**GIVEN DATA**
######

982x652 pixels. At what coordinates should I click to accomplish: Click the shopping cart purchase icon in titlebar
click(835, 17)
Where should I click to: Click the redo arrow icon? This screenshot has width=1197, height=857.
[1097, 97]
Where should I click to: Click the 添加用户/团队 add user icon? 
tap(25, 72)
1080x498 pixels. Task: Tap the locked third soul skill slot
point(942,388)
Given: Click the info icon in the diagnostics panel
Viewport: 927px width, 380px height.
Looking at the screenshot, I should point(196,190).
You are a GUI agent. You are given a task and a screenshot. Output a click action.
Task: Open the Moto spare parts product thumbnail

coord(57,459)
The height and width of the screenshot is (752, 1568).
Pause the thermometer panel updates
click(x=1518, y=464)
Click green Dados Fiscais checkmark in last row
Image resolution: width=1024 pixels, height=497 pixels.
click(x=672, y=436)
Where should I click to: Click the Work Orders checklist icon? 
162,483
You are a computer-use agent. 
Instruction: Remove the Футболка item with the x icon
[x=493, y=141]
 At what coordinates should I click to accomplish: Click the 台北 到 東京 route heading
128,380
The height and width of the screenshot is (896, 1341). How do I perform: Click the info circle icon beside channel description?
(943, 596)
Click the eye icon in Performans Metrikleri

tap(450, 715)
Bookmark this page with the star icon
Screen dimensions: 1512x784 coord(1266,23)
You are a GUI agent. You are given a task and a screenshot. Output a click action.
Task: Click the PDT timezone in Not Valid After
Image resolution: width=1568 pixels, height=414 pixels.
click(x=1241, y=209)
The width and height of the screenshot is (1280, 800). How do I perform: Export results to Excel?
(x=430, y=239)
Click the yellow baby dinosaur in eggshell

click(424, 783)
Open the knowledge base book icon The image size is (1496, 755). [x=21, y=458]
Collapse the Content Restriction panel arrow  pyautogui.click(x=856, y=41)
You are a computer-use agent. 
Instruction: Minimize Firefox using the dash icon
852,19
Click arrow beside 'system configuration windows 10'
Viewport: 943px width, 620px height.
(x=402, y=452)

######

Retype the entries in full. Keep every line identical.

982x652 pixels. At what coordinates should I click to accomplish: Click the shopping cart purchase icon in titlebar
click(835, 17)
Where should I click to: Click the redo arrow icon? This screenshot has width=1197, height=857.
[1097, 97]
Where should I click to: Click the 添加用户/团队 add user icon? 
tap(25, 72)
1080x498 pixels. Task: Tap the locked third soul skill slot
point(942,388)
Given: Click the info icon in the diagnostics panel
Viewport: 927px width, 380px height.
Looking at the screenshot, I should point(196,190).
You are a GUI agent. You are given a task and a screenshot. Output a click action.
Task: Open the Moto spare parts product thumbnail

coord(57,459)
The height and width of the screenshot is (752, 1568).
Pause the thermometer panel updates
click(x=1518, y=464)
Click green Dados Fiscais checkmark in last row
Image resolution: width=1024 pixels, height=497 pixels.
click(x=672, y=436)
Where should I click to: Click the Work Orders checklist icon? 
162,483
You are a computer-use agent. 
Instruction: Remove the Футболка item with the x icon
[x=493, y=141]
 At what coordinates should I click to accomplish: Click the 台北 到 東京 route heading
128,380
The height and width of the screenshot is (896, 1341). How do I perform: Click the info circle icon beside channel description?
(943, 596)
Click the eye icon in Performans Metrikleri

tap(450, 715)
Bookmark this page with the star icon
Screen dimensions: 1512x784 coord(1266,23)
You are a GUI agent. You are given a task and a screenshot. Output a click action.
Task: Click the PDT timezone in Not Valid After
Image resolution: width=1568 pixels, height=414 pixels.
click(x=1241, y=209)
The width and height of the screenshot is (1280, 800). How do I perform: Export results to Excel?
(x=430, y=239)
Click the yellow baby dinosaur in eggshell

click(424, 783)
Open the knowledge base book icon The image size is (1496, 755). [x=21, y=458]
Collapse the Content Restriction panel arrow  pyautogui.click(x=856, y=41)
You are a computer-use agent. 
Instruction: Minimize Firefox using the dash icon
852,19
Click arrow beside 'system configuration windows 10'
Viewport: 943px width, 620px height.
(x=402, y=452)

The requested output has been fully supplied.